Collected data entries
★ ★ ★ ★ ★

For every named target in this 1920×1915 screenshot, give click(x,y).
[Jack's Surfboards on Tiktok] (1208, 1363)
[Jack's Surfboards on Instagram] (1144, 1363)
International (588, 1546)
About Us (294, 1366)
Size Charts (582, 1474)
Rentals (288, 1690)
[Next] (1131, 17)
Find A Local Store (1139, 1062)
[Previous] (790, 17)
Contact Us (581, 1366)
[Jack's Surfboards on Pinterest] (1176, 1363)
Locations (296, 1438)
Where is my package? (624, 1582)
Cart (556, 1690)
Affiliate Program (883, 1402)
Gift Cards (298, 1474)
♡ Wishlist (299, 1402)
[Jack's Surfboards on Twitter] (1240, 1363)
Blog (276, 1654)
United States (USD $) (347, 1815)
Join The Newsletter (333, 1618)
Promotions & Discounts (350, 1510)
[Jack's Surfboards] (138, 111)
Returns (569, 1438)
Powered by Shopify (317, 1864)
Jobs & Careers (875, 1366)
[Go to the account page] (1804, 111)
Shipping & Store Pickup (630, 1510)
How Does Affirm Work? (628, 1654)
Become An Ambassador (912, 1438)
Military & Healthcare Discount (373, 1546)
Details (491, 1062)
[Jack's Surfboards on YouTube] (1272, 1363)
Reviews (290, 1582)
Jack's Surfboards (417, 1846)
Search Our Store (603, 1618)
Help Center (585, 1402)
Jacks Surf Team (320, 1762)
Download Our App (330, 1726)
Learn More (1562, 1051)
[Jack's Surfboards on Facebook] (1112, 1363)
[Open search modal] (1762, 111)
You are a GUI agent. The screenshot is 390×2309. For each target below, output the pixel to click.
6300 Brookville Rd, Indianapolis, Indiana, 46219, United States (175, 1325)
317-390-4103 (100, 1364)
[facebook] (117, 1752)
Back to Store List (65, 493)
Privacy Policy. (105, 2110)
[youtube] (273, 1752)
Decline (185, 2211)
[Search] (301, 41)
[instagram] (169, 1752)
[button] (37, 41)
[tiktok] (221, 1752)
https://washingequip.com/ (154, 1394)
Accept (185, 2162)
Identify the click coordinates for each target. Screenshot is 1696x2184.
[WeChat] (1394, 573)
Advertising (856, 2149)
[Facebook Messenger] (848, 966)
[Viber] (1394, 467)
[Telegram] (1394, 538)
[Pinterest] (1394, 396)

★ ★ ★ ★ ★

THE TASK: Answer only with how many lines in the records include "click".

SOLUTION TO THE EXERCISE: 3